─── Material shown

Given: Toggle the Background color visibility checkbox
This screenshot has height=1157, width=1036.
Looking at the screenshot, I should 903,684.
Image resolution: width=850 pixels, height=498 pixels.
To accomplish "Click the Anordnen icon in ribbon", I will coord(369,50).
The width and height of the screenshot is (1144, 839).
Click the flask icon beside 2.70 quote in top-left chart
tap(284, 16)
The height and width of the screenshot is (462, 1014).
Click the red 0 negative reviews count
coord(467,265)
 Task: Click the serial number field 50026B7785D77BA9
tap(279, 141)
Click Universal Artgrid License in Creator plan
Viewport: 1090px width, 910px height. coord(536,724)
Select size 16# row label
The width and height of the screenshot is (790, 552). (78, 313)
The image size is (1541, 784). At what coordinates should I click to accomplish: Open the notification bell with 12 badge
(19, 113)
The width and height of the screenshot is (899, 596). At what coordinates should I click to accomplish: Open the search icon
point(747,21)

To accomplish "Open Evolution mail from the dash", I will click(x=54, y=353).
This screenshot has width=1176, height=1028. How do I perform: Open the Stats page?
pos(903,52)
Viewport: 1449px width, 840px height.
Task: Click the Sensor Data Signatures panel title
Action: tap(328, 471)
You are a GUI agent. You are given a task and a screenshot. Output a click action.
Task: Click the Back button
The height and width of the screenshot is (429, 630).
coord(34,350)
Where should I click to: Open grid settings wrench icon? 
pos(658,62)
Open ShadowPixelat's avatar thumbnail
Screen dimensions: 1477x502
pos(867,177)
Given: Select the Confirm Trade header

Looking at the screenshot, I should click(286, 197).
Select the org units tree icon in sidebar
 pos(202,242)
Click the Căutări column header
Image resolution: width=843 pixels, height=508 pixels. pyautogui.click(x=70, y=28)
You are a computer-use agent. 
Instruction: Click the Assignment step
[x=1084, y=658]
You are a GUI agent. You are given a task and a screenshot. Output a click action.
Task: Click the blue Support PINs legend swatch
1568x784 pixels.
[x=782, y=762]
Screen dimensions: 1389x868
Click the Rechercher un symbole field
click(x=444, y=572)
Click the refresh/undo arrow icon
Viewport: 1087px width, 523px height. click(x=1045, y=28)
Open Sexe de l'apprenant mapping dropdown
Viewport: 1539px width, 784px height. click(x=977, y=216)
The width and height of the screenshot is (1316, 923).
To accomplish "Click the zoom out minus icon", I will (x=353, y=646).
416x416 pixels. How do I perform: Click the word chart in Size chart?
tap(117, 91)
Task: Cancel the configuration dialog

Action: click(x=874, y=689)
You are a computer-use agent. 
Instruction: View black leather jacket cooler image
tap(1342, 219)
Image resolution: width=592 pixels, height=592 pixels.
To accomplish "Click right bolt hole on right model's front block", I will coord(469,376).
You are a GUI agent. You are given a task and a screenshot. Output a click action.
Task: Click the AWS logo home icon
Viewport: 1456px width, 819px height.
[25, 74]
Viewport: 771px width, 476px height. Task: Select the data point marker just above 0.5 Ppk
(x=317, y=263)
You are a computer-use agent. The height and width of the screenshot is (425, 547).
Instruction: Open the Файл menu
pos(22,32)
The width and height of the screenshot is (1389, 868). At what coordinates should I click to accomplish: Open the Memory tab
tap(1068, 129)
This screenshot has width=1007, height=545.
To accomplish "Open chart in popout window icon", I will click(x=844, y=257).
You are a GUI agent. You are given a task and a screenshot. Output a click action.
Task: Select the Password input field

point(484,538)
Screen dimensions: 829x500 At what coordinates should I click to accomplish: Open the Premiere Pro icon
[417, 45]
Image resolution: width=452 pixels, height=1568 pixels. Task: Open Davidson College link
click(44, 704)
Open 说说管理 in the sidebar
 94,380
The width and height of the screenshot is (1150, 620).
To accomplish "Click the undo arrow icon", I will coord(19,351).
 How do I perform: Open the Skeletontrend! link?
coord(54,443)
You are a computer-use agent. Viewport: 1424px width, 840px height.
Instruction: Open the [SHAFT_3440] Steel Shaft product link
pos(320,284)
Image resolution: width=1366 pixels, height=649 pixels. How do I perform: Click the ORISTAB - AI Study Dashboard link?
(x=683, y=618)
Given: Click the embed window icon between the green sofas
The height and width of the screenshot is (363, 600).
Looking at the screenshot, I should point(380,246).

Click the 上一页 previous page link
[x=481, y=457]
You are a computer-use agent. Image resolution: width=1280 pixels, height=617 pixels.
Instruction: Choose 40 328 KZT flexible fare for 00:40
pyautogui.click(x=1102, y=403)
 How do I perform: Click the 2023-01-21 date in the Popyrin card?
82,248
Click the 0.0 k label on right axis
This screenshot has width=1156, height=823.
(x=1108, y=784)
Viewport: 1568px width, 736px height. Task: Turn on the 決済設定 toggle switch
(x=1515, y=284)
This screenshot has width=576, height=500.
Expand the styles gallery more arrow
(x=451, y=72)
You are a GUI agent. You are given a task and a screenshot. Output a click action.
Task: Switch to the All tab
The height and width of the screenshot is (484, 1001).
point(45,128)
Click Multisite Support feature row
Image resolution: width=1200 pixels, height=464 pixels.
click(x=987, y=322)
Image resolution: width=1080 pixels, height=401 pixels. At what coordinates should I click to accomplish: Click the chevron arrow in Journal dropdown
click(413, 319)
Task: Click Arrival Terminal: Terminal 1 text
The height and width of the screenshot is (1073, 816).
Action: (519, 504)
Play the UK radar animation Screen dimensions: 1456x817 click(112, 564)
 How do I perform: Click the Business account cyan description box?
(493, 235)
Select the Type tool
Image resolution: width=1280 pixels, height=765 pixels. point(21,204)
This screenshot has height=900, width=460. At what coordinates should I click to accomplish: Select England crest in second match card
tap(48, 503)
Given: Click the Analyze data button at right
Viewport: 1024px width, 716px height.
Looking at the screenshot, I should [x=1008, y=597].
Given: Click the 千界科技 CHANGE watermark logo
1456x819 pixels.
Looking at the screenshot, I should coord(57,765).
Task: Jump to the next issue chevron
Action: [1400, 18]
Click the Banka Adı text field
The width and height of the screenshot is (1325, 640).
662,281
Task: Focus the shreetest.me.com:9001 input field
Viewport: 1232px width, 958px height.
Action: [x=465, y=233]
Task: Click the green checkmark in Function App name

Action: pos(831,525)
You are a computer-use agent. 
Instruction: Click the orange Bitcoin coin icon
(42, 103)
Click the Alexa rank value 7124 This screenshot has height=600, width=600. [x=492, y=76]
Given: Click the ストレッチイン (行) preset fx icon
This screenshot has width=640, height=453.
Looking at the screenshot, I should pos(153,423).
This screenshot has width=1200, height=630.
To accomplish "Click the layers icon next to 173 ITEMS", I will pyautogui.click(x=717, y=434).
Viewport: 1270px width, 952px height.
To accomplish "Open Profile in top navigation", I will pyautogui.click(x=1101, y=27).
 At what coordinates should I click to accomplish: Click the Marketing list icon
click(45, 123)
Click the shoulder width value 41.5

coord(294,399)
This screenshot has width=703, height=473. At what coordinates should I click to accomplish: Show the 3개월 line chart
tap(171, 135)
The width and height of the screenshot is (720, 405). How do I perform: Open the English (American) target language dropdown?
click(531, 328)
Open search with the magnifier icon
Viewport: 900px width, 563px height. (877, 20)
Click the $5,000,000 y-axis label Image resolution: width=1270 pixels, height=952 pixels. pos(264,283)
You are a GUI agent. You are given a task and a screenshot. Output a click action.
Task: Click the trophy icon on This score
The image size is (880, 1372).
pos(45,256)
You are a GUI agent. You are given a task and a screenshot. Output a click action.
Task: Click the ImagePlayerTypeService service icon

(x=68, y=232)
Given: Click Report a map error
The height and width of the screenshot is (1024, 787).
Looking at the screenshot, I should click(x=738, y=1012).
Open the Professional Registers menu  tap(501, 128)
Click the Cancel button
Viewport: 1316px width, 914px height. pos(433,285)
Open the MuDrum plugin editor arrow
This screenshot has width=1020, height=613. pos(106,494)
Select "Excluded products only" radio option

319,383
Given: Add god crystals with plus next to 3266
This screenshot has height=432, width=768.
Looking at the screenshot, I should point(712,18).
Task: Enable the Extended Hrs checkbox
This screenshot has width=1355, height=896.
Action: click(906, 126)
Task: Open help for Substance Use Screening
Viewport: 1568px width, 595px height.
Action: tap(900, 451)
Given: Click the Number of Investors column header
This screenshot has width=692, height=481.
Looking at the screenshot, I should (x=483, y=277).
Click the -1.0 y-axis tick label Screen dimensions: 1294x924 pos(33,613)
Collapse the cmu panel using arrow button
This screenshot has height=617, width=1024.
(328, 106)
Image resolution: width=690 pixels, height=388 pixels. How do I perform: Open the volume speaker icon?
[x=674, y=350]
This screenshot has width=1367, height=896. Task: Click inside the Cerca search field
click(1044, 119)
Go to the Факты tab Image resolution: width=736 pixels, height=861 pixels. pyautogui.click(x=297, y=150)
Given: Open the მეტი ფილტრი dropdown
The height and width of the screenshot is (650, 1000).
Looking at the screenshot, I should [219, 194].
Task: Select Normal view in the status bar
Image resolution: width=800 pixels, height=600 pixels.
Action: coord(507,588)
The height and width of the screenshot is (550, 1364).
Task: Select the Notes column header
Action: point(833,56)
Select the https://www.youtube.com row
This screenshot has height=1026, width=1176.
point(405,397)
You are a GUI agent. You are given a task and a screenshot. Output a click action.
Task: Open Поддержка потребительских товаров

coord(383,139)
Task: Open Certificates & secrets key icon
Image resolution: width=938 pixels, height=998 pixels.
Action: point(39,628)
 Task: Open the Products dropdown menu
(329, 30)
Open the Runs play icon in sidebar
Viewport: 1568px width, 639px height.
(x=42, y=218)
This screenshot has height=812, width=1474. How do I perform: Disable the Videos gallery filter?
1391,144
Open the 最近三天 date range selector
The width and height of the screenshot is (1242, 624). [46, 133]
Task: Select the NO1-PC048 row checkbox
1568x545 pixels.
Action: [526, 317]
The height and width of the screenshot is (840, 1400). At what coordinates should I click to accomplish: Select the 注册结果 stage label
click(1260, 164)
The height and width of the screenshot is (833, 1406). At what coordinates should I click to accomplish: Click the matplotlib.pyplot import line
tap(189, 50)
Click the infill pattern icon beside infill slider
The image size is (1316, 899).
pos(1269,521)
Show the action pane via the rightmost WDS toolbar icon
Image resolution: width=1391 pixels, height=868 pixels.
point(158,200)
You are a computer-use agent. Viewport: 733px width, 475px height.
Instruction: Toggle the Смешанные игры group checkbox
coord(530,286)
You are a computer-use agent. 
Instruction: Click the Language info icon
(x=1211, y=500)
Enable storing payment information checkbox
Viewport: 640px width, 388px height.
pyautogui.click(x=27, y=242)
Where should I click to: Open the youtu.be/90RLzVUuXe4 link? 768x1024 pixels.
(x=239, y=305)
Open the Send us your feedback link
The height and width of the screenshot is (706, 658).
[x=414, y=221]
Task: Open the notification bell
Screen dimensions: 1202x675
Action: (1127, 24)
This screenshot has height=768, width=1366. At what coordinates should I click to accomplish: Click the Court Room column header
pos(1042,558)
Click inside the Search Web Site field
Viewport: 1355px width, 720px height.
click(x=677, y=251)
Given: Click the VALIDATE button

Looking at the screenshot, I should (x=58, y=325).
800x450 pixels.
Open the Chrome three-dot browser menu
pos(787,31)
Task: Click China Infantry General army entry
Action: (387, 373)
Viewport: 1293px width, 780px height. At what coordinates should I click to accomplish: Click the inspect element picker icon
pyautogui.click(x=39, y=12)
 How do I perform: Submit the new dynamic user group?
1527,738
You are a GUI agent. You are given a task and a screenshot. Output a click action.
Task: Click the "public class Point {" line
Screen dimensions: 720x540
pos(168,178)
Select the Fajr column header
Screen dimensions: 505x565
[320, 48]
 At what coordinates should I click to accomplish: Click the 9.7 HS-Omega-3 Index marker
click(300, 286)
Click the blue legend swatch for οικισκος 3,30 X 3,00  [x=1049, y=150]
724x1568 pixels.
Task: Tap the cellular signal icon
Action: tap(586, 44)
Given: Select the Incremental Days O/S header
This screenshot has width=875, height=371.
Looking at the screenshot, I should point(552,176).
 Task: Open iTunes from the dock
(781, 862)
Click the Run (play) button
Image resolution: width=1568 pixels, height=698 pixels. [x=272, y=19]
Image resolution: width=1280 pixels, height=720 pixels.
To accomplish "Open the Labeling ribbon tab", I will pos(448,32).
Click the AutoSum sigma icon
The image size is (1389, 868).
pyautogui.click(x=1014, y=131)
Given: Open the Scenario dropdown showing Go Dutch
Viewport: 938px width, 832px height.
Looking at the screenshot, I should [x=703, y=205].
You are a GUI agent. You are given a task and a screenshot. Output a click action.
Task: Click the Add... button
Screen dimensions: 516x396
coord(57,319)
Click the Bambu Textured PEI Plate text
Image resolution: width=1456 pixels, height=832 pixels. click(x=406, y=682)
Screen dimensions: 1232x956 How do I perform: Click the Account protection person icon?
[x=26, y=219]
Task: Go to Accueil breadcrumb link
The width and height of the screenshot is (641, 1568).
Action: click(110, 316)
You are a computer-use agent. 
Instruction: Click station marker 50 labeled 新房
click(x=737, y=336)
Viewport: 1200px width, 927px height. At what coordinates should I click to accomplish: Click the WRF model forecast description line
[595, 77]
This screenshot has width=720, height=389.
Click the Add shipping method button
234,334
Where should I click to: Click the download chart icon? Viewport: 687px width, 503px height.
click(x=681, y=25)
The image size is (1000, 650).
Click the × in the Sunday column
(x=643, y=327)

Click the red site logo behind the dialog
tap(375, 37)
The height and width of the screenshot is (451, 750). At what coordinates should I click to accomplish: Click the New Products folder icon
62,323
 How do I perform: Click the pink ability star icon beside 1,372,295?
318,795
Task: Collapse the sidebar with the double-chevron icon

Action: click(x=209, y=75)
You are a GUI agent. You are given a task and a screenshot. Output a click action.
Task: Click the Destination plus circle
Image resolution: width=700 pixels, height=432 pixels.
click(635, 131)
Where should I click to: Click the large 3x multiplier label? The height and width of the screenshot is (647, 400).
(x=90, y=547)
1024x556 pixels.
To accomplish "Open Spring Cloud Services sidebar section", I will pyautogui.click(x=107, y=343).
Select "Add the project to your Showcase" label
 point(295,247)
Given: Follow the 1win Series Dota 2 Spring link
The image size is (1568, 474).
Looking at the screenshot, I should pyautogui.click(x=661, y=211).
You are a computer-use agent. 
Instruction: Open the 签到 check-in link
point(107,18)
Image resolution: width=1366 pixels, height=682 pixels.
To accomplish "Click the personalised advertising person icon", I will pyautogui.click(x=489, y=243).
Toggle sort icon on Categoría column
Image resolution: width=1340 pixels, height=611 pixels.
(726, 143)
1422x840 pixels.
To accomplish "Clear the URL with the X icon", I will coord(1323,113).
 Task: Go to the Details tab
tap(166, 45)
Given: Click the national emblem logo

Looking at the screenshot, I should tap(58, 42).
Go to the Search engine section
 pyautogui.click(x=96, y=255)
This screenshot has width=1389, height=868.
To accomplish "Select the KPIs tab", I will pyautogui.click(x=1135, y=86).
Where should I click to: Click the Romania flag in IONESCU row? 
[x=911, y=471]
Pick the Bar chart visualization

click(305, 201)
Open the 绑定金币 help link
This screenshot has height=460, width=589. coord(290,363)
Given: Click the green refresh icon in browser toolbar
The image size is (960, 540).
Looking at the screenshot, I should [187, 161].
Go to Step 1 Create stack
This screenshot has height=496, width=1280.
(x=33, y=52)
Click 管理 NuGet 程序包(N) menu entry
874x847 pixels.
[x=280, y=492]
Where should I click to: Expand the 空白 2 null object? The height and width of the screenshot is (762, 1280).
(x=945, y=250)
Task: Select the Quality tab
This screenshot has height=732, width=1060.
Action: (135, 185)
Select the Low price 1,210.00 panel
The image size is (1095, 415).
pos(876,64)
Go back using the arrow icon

──────

**What the exercise asks**
How many lines of the items above contain the string "axis"? Matches are case-sensitive. Give only the number.

**Answer for this exercise**
3